Take mental mini-vacation by following these examples.
By: Kathryn Anne Stewart
Can you really meditate in a few stolen moments? You bet, says Suze Yalof Schwartz, CEO and founder of Unplug Meditation. “The only bad meditation is the one you don’t do,” Schwartz says. “Whenever you can squeeze it in and for whatever amount of time, that’s good.”
In fact, a quick session might be preferable, especially if you’re new to meditation. “Your mind’s going to constantly wander, and it’ll be a battle between thought and focus,” Schwartz says. Finding the gap between the two, she says, is “the sweet spot of meditation,” and it gets easier the more often you do it.
In the same way that a specific length of meditation time isn’t required, Schwartz says you don’t need to sit a certain way or feel compelled to buy props like meditation pillows or candles. In short, meditation should not add more stress to your life. “Meditation should meet you where you are,” she says. “It’s really just breathing.”

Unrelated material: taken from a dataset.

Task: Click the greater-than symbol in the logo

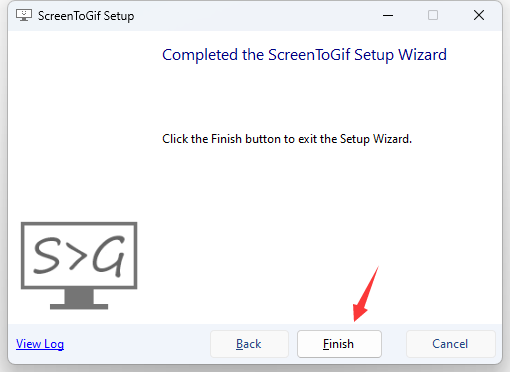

One thing you do need, however, is a place where you won’t be disturbed or disrupted. Schwartz says she’s been known to lock her car doors and meditate in a parking lot.
“You will never find the time to meditate,” she says. “You really have to make it and carve it out of your day. Whether that’s 60 seconds a day or 60 minutes a day, it’s all good.” For your next quick session, try one of these meditations from her book, Unplug: A Simple Guide to Meditation for Busy Skeptics and Modern Soul Seekers.
If you have 1 minute to meditate, try …
The Savoring Meditation
This meditation is great for slowing down, appreciating the moment, promoting mindful eating, and experiencing what Schwartz calls “food joy.” Do it as you begin a meal or snack.
- Hold the food in your hand.
- Look at it and ask yourself, “How did this get from the earth to my fingers?” Think about it. Imagine all the steps it took to travel all the way to you.
- Lift the food to your ear. When you squeeze some foods, they make interesting sounds. Spend a few seconds listening.
- Put the food in front of your mouth with your lips closed. Notice that you’re salivating a little in anticipation.
- Place it in your mouth and feel the texture with your tongue, then begin to chew as slowly as you possibly can, noticing as many elements as you can.
- Swallow, smile, and go on with your day.
If you have 5 minutes to meditate, try …
A Quick Shot of Calm
Ideal for relieving anxiety, cooling off anger, or releasing frustration, this is the meditation to go to when tension is running high or if you’re about to speak publicly or make a tough decision.
- Take seven slow breaths, inhaling and exhaling through your nose.
- Take seven more slow breaths, inhaling through your nose and exhaling through your mouth.
- Finally, take seven more slow breaths, inhaling and exhaling through your mouth.
- Resume breathing normally and notice how your energy has shifted.
If you have 10 minutes to meditate, try …
If you’re feeling tense (shoulders up, forehead wrinkled), this is a great meditation to relax, revive, and refresh.
- Lie down and close your eyes. If you’re in an office or anywhere it’s not appropriate to lie down, sit up comfortably in a chair.
- Take three slow, extended breaths.
- Bring your attention to your feet and notice how they feel. Notice the weight of your heels on the ground. Tense up your feet, then consciously relax them.
- Slowly work your way up your body in the same way, tensing then relaxing your calves, thighs, hips, hands, stomach, chest, arms, shoulders, neck, and face. When you reach your face, relax your lips, your cheeks, your eyes, your forehead, and your brain.
- Take one last deep breath and then open your eyes.